As you go about preparing the revenue projections for your SBIR/STTR proposal, be aware that reviewers will make two assumptions about your revenue projections: 1) they’re based on guesses, and 2) the numbers are over-estimated.
Typically, they are correct 99+% of the time. So your goal is not to convince them that yours are “conservative” projections, only that they are consistent with your commercialization strategy and your business model. Let me illustrate with some examples:
- If you plan is to license your technology, your Revenue Model will typically include license fees and royalties, but not product sales.
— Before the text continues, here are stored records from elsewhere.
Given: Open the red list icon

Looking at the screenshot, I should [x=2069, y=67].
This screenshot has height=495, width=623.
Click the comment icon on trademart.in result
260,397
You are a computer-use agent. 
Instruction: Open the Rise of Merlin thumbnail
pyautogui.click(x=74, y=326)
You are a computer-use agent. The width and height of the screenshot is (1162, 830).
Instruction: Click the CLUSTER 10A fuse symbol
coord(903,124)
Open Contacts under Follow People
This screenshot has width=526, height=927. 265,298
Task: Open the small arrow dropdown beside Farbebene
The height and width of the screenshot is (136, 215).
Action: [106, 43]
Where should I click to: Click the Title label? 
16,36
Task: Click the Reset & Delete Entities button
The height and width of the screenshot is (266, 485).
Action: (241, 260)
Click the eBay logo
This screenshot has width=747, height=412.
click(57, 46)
- Developers of complex or specialized software often enter the market by using their product to provide services to their customers, who eventually purchase the product for in-house use. In these cases the Revenue Model might include service fees that eventually convert to subscription revenue or product sales. Also, software customers often pay annual maintenance-and-update fees equivalent to 10-20% of the initial purchase price.
- If the commercialization plan involves joint product development with a strategic partner, pre-negotiated success fees (sometimes referred to as “milestone payments”) are often paid to the junior partner as part of the partnering agreement. If the senior partner will also be responsible for marketing and sales, it typically pays annual license fees and royalties to the junior partner.
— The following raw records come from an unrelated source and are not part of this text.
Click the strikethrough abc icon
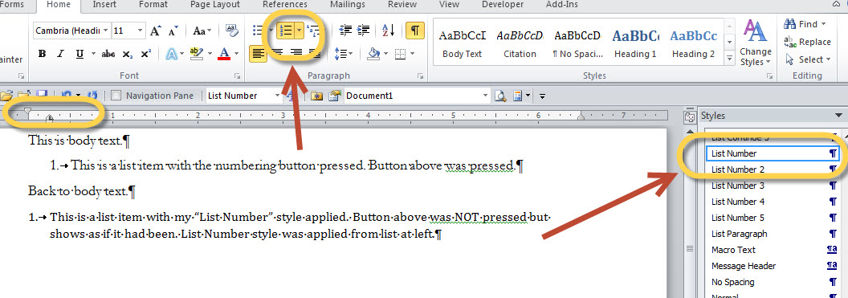The width and height of the screenshot is (848, 298). (x=108, y=54)
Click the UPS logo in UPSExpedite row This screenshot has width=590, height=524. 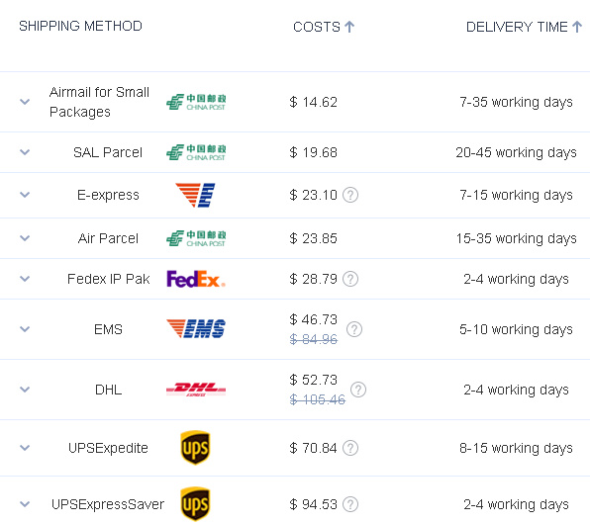coord(195,448)
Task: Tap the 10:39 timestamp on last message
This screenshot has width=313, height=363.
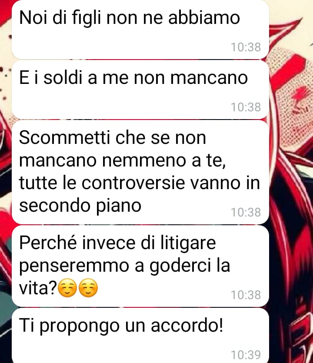Action: pyautogui.click(x=246, y=355)
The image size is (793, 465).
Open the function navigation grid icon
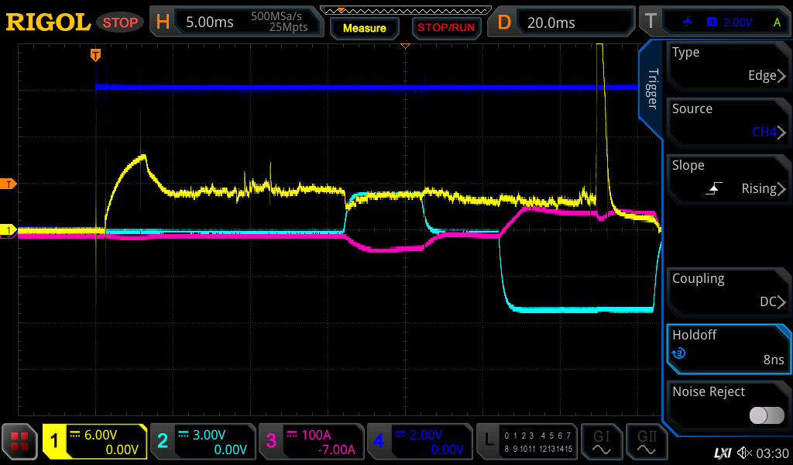20,442
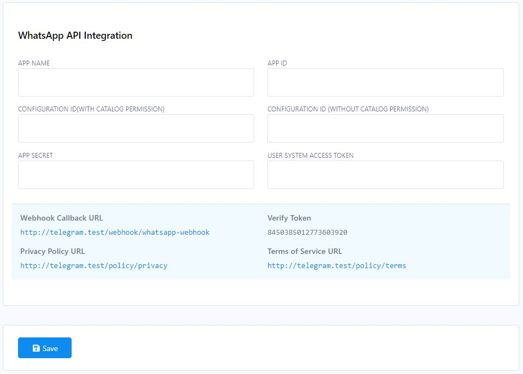Open the whatsapp-webhook callback URL link
The width and height of the screenshot is (523, 374).
(x=115, y=233)
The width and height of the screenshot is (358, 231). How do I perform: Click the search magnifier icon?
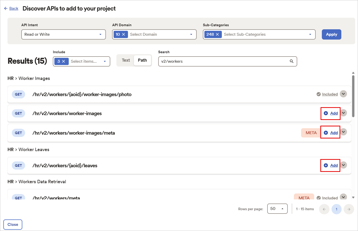291,61
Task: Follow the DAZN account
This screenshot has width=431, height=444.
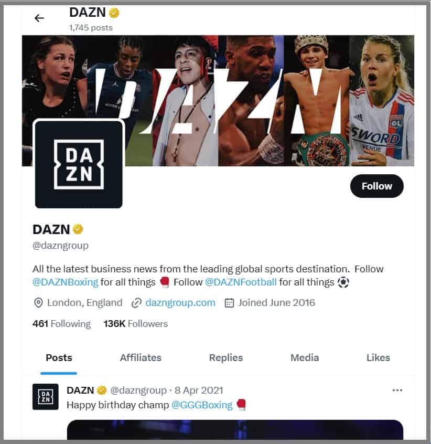Action: (x=376, y=186)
Reviewers want to understand how soon the innovation will begin generating revenue, what types of revenue, and how the revenue stream will grow. So, for each category of revenue you expect to generate: 1) estimate when it will begin, and 2) project its annual growth. Whether you have one revenue category or ten, the bottom line will be Total Annual Revenue for each year of your Revenue Model.
Don’t forget grant or contract revenue from SBIR awards. If you include your Phase II award, by definition you will be indicating that the revenue projections begin with the project start date. Typically in real-life, revenue does not increase smoothly from year-to-year. This will be especially true if your projections are “front-loaded” with Phase II SBIR/STTR awards.
Finally several watch-outs:
- Describe your assumptions in sufficient detail that the reader can understand how the revenue figures were calculated.
- Five-year projections are sufficient but, if necessary, you can go to seven years.
- If your projections show minimal revenue in the early years, the financing plan should explain how the Company will support its operations during that period.
- Equity or debt funding does not belong in the revenue projections. Describe it in the financing plan.
- Confirm the requirements for your agency. Most require only a Revenue Model. However, NSF for example, requires that the Commercial Plan include a projected P&L (i.e., revenues and expenses). In addition, they reserve the right to request Cash Flow and Balance Sheet projections.